### TASK BRIEF
Copy out the entries below exactly as they stand, but only from the line containing "Given: Select the D1 timeframe button" through the line containing "Open the 帮助与支持 menu".

Top of DATA SHOWN

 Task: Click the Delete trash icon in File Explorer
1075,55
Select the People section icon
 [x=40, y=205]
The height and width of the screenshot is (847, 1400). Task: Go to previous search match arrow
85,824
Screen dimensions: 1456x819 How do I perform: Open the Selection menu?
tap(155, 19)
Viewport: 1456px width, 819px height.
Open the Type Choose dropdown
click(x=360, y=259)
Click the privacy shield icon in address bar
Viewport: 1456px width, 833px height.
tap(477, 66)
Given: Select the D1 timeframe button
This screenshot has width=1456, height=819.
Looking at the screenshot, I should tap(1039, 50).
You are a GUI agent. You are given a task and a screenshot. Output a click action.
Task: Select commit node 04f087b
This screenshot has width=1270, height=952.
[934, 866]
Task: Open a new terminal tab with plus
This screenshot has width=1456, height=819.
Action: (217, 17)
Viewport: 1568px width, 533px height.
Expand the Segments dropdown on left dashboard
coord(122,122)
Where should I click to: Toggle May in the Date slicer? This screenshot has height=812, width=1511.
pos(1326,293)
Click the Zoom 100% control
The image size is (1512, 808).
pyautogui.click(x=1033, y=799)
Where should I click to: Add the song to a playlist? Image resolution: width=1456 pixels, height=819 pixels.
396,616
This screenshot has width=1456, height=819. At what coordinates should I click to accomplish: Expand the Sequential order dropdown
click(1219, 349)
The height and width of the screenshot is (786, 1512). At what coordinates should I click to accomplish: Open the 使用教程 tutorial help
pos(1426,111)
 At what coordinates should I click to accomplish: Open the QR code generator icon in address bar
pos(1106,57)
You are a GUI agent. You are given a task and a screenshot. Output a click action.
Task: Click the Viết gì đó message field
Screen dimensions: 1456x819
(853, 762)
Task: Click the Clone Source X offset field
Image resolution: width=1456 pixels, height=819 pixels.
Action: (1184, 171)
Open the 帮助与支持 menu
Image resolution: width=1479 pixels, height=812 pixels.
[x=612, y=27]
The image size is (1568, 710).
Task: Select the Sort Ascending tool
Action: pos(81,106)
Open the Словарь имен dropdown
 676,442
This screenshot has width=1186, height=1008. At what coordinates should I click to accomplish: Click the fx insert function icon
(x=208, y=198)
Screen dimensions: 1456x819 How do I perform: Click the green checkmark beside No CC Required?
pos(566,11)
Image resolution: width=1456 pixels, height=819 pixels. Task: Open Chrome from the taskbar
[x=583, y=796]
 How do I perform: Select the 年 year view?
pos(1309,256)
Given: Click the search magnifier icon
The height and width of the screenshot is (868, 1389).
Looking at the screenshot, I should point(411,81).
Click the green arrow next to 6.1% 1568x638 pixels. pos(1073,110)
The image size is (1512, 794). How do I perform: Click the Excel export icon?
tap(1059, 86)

Bottom of DATA SHOWN

### REPLY
Given: Select the D1 timeframe button
This screenshot has width=1456, height=819.
Looking at the screenshot, I should tap(1039, 50).
You are a GUI agent. You are given a task and a screenshot. Output a click action.
Task: Select commit node 04f087b
This screenshot has width=1270, height=952.
[934, 866]
Task: Open a new terminal tab with plus
This screenshot has width=1456, height=819.
Action: (217, 17)
Viewport: 1568px width, 533px height.
Expand the Segments dropdown on left dashboard
coord(122,122)
Where should I click to: Toggle May in the Date slicer? This screenshot has height=812, width=1511.
pos(1326,293)
Click the Zoom 100% control
The image size is (1512, 808).
pyautogui.click(x=1033, y=799)
Where should I click to: Add the song to a playlist? Image resolution: width=1456 pixels, height=819 pixels.
396,616
This screenshot has width=1456, height=819. At what coordinates should I click to accomplish: Expand the Sequential order dropdown
click(1219, 349)
The height and width of the screenshot is (786, 1512). At what coordinates should I click to accomplish: Open the 使用教程 tutorial help
pos(1426,111)
 At what coordinates should I click to accomplish: Open the QR code generator icon in address bar
pos(1106,57)
You are a GUI agent. You are given a task and a screenshot. Output a click action.
Task: Click the Viết gì đó message field
Screen dimensions: 1456x819
(853, 762)
Task: Click the Clone Source X offset field
Image resolution: width=1456 pixels, height=819 pixels.
Action: (1184, 171)
Open the 帮助与支持 menu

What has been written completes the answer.